> **WHAT TO WORK ON**:
Would you set down all of the entries below exactly as they stand?

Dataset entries

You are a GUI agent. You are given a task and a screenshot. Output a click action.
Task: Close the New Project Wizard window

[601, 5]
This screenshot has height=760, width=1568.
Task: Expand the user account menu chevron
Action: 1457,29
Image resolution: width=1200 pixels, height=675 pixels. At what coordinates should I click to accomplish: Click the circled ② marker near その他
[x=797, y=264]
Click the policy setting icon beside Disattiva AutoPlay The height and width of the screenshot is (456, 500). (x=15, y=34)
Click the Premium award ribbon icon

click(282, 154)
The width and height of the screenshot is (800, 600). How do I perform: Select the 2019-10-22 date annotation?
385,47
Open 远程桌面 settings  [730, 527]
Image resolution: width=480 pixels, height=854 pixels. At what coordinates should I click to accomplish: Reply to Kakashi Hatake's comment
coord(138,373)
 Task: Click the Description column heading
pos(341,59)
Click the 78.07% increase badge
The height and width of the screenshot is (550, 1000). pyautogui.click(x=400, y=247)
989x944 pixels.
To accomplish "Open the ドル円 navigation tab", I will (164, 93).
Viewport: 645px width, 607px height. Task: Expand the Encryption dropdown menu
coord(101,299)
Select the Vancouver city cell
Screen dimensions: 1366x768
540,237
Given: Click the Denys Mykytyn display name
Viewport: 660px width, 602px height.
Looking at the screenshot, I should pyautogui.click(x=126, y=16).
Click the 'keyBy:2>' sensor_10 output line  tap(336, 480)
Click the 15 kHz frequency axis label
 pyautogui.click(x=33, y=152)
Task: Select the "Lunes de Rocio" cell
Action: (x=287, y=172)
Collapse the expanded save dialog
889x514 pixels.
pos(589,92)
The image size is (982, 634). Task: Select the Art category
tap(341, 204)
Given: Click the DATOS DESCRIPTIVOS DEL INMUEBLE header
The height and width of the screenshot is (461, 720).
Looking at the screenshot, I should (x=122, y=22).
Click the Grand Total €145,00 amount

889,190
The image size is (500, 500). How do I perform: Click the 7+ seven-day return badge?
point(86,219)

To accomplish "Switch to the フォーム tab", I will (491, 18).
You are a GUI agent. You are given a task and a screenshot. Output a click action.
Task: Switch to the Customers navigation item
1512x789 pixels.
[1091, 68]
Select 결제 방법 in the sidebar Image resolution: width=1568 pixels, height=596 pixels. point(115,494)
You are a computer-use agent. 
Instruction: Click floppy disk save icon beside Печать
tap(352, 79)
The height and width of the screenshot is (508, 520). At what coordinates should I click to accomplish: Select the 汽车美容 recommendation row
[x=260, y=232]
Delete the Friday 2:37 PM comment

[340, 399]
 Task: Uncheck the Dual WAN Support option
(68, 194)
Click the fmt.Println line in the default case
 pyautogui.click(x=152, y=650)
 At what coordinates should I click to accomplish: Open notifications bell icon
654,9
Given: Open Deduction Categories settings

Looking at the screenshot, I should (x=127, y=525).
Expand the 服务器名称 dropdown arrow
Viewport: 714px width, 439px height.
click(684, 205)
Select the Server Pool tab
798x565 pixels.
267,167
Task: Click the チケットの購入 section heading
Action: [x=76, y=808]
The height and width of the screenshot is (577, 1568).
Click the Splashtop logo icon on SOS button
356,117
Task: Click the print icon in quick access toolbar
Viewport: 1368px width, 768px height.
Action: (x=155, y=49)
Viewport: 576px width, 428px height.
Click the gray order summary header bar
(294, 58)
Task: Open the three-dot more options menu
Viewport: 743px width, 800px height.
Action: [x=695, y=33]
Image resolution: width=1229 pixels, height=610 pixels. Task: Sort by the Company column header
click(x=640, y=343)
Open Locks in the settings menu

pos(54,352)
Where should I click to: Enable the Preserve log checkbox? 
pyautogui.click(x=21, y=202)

> **RESULT OF THE TASK**:
You are a GUI agent. You are given a task and a screenshot. Output a click action.
Task: Close the New Project Wizard window

[601, 5]
This screenshot has height=760, width=1568.
Task: Expand the user account menu chevron
Action: 1457,29
Image resolution: width=1200 pixels, height=675 pixels. At what coordinates should I click to accomplish: Click the circled ② marker near その他
[x=797, y=264]
Click the policy setting icon beside Disattiva AutoPlay The height and width of the screenshot is (456, 500). (x=15, y=34)
Click the Premium award ribbon icon

click(282, 154)
The width and height of the screenshot is (800, 600). How do I perform: Select the 2019-10-22 date annotation?
385,47
Open 远程桌面 settings  [730, 527]
Image resolution: width=480 pixels, height=854 pixels. At what coordinates should I click to accomplish: Reply to Kakashi Hatake's comment
coord(138,373)
 Task: Click the Description column heading
pos(341,59)
Click the 78.07% increase badge
The height and width of the screenshot is (550, 1000). pyautogui.click(x=400, y=247)
989x944 pixels.
To accomplish "Open the ドル円 navigation tab", I will (164, 93).
Viewport: 645px width, 607px height. Task: Expand the Encryption dropdown menu
coord(101,299)
Select the Vancouver city cell
Screen dimensions: 1366x768
540,237
Given: Click the Denys Mykytyn display name
Viewport: 660px width, 602px height.
Looking at the screenshot, I should pyautogui.click(x=126, y=16).
Click the 'keyBy:2>' sensor_10 output line  tap(336, 480)
Click the 15 kHz frequency axis label
 pyautogui.click(x=33, y=152)
Task: Select the "Lunes de Rocio" cell
Action: (x=287, y=172)
Collapse the expanded save dialog
889x514 pixels.
pos(589,92)
The image size is (982, 634). Task: Select the Art category
tap(341, 204)
Given: Click the DATOS DESCRIPTIVOS DEL INMUEBLE header
The height and width of the screenshot is (461, 720).
Looking at the screenshot, I should (x=122, y=22).
Click the Grand Total €145,00 amount

889,190
The image size is (500, 500). How do I perform: Click the 7+ seven-day return badge?
point(86,219)

To accomplish "Switch to the フォーム tab", I will (491, 18).
You are a GUI agent. You are given a task and a screenshot. Output a click action.
Task: Switch to the Customers navigation item
1512x789 pixels.
[1091, 68]
Select 결제 방법 in the sidebar Image resolution: width=1568 pixels, height=596 pixels. point(115,494)
You are a computer-use agent. 
Instruction: Click floppy disk save icon beside Печать
tap(352, 79)
The height and width of the screenshot is (508, 520). At what coordinates should I click to accomplish: Select the 汽车美容 recommendation row
[x=260, y=232]
Delete the Friday 2:37 PM comment

[340, 399]
 Task: Uncheck the Dual WAN Support option
(68, 194)
Click the fmt.Println line in the default case
 pyautogui.click(x=152, y=650)
 At what coordinates should I click to accomplish: Open notifications bell icon
654,9
Given: Open Deduction Categories settings

Looking at the screenshot, I should (x=127, y=525).
Expand the 服务器名称 dropdown arrow
Viewport: 714px width, 439px height.
click(684, 205)
Select the Server Pool tab
798x565 pixels.
267,167
Task: Click the チケットの購入 section heading
Action: [x=76, y=808]
The height and width of the screenshot is (577, 1568).
Click the Splashtop logo icon on SOS button
356,117
Task: Click the print icon in quick access toolbar
Viewport: 1368px width, 768px height.
Action: (x=155, y=49)
Viewport: 576px width, 428px height.
Click the gray order summary header bar
(294, 58)
Task: Open the three-dot more options menu
Viewport: 743px width, 800px height.
Action: [x=695, y=33]
Image resolution: width=1229 pixels, height=610 pixels. Task: Sort by the Company column header
click(x=640, y=343)
Open Locks in the settings menu

pos(54,352)
Where should I click to: Enable the Preserve log checkbox? 
pyautogui.click(x=21, y=202)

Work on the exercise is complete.